Considérant qu’il ressort des pièces du dossier que, par sa lettre du 13 septembre 2000, la commission de la transparence n’a pas, contrairement aux prescriptions de l’article R. 163-4 du code de la sécurité sociale, donné son avis notamment sur le service médical rendu par la spécialité en cause, mais s’est bornée à indiquer à la SOCIETE JANSSEN-CILAG qu’elle attendait pour se prononcer sur sa demande de connaître les résultats des travaux d’un groupe d’études ; que le refus implicite né du silence gardé par l’administration sur la demande de la société tendant à l’inscription du « Cilest » sur la liste des médicaments remboursables est ainsi intervenu à l’issue d’une procédure irrégulière ; qu’il n’est, au surplus, pas motivé en méconnaissance de l’article R. 163-14 du code de la sécurité sociale ; que la société requérante est, dès lors, fondée à en demander l’annulation ;

Sur les conclusions tendant à l’application de l’article L. 761-1 du code de justice administrative :

Considérant qu’il y a lieu, dans les circonstances de l’espèce, de faire application des dispositions de l’article L.761-1 du code de justice administrative et de condamner l’Etat à payer à la SOCIETE JANSSEN-CILAG une somme de 1 600 euros au titre des frais exposés par elle et non compris dans les dépens ;

D E C I D E :

Article 1er : Le refus implicite d’inscrire la spécialité commercialisée par la SOCIETE JANSSEN-CILAG sous le nom de « Cilest » sur la liste des spécialités remboursables est annulé.

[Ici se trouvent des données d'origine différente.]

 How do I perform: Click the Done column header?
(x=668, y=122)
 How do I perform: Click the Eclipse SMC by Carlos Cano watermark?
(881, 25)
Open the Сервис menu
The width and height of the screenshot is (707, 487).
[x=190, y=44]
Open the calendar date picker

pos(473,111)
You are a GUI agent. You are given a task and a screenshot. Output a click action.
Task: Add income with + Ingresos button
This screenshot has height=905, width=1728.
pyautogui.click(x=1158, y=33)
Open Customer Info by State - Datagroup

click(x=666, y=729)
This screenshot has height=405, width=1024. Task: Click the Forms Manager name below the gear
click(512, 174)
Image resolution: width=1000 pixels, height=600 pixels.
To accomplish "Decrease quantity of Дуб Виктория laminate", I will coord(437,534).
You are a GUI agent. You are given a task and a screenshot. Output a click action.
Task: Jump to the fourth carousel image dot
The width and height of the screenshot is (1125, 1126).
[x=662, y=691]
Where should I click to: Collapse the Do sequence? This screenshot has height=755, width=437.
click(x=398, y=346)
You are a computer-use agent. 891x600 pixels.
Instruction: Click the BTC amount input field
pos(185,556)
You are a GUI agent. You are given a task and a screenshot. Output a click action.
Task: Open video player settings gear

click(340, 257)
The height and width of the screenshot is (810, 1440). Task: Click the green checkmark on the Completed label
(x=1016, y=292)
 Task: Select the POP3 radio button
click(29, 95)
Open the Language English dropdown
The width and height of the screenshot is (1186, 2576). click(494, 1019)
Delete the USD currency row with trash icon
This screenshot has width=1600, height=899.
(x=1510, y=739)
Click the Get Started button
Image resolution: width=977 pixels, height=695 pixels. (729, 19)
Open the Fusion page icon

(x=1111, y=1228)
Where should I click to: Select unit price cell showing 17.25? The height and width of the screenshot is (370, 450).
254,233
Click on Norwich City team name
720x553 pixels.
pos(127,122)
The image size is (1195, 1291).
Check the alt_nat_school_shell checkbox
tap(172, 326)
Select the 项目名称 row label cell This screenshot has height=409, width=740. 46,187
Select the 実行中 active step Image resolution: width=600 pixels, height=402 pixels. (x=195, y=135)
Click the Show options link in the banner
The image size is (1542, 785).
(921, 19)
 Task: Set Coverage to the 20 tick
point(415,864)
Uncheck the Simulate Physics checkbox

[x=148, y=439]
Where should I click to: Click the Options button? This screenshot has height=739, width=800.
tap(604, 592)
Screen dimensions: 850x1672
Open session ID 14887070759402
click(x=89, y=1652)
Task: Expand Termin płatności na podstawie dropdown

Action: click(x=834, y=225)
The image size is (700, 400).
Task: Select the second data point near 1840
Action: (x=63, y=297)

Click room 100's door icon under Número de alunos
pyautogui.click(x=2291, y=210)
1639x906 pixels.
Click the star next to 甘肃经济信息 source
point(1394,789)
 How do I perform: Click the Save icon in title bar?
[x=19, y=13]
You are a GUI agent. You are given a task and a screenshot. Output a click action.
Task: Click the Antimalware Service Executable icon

Article 2 : L’Etat versera à la SOCIETE JANSSEN-CILAG une somme de 1 600 euros au titre de l’article L. 761-1 du code de justice administrative.

Article 3 : Le surplus des conclusions de la requête de la SOCIETE JANSSEN-CILAG est rejeté.

Article 4 : La présente décision sera notifiée à la SOCIETE JANSSEN-CILAG, au ministre des affaires sociales, du travail et de la solidarité et au ministre de la santé, de la famille et des personnes handicapées.